» Brief
Go over the records and copy every line with the string "under".

(Saved data entries)
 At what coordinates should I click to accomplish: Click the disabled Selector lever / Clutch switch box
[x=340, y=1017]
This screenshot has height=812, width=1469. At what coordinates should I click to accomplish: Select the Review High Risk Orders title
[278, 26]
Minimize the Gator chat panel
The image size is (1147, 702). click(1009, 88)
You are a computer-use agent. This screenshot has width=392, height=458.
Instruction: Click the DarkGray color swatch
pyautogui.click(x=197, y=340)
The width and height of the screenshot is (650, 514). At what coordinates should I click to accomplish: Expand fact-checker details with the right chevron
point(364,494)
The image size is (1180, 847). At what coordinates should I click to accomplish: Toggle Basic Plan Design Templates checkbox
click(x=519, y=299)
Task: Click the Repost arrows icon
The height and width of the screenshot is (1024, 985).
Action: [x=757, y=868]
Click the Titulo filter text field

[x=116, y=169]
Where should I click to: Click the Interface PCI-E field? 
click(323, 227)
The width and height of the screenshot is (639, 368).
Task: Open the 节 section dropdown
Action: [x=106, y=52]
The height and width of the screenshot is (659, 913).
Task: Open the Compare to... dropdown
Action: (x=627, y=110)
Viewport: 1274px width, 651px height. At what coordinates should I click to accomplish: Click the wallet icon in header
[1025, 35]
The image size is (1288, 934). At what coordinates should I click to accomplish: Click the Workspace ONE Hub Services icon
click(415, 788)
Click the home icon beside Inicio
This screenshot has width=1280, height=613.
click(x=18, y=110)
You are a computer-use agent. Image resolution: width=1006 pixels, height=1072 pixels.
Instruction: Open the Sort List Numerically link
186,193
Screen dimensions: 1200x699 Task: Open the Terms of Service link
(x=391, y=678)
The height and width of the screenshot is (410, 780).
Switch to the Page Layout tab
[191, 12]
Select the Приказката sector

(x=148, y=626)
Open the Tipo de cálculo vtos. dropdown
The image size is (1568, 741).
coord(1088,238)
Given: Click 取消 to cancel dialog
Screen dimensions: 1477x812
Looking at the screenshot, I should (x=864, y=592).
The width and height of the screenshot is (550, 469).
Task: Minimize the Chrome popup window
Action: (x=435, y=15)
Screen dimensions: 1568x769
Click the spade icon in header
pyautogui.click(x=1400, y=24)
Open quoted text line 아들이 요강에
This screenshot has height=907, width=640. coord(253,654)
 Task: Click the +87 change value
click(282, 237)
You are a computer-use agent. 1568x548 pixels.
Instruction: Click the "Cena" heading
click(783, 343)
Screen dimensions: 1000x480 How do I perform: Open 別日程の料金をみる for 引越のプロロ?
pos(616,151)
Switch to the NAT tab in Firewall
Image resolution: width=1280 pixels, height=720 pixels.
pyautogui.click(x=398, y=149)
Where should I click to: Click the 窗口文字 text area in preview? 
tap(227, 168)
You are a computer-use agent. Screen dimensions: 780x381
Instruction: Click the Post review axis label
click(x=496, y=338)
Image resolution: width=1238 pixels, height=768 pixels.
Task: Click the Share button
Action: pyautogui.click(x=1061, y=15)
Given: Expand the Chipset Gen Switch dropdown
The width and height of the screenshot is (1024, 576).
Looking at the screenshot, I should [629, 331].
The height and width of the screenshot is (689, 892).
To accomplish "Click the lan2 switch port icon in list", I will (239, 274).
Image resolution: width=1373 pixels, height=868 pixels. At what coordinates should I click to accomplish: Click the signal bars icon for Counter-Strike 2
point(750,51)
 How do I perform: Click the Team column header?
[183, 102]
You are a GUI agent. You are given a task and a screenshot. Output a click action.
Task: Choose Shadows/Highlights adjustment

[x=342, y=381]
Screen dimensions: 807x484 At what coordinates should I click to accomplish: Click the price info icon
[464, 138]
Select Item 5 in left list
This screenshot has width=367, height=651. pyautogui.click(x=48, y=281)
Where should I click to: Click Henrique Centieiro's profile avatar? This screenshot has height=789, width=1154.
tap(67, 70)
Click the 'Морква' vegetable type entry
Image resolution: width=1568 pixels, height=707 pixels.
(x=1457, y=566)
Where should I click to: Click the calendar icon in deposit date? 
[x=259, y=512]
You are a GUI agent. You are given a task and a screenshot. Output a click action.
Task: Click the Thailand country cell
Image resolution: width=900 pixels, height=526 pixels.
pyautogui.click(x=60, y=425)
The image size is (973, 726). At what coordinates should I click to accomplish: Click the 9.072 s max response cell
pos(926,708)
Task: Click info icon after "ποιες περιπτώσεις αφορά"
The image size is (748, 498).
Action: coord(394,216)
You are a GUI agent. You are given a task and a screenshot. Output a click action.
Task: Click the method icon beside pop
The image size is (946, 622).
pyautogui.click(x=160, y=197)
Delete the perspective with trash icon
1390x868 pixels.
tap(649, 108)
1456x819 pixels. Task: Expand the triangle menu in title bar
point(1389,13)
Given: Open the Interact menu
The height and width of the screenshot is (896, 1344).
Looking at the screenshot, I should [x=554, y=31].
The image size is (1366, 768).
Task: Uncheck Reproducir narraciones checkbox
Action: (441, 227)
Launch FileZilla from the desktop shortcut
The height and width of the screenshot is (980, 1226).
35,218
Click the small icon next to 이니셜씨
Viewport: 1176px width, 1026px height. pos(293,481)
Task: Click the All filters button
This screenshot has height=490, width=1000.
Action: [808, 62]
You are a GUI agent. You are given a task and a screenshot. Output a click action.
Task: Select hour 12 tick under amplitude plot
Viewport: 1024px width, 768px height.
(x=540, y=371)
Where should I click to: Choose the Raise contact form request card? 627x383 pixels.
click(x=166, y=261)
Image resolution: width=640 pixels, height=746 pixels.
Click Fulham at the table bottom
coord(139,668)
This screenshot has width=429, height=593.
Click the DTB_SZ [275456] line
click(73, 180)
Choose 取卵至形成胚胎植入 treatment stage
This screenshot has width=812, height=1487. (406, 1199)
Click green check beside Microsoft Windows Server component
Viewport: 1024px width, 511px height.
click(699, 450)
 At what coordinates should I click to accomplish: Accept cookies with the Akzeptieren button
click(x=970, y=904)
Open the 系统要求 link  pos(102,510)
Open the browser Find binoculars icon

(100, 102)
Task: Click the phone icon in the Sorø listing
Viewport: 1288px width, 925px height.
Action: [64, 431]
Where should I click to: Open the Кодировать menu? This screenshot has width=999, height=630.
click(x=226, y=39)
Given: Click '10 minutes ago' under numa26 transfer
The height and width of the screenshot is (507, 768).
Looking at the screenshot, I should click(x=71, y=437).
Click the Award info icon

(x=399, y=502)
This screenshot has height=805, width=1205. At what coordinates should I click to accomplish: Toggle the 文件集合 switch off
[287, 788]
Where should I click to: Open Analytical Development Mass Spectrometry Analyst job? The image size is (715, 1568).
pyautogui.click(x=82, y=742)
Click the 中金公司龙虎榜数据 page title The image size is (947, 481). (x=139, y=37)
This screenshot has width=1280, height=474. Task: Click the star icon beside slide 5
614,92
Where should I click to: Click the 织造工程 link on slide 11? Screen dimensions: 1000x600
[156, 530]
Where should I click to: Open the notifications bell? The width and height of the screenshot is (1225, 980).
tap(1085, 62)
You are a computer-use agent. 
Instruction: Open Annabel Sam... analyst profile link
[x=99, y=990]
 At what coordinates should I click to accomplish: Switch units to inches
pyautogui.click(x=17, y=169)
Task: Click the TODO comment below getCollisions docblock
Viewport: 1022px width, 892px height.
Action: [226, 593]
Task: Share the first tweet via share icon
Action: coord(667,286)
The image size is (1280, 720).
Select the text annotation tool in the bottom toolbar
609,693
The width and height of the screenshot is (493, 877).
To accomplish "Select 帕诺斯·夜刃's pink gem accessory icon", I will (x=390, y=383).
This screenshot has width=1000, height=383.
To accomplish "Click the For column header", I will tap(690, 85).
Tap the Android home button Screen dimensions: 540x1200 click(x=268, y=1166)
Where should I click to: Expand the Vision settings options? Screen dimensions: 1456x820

» Response area
Task: Select hour 12 tick under amplitude plot
Given: Click '10 minutes ago' under numa26 transfer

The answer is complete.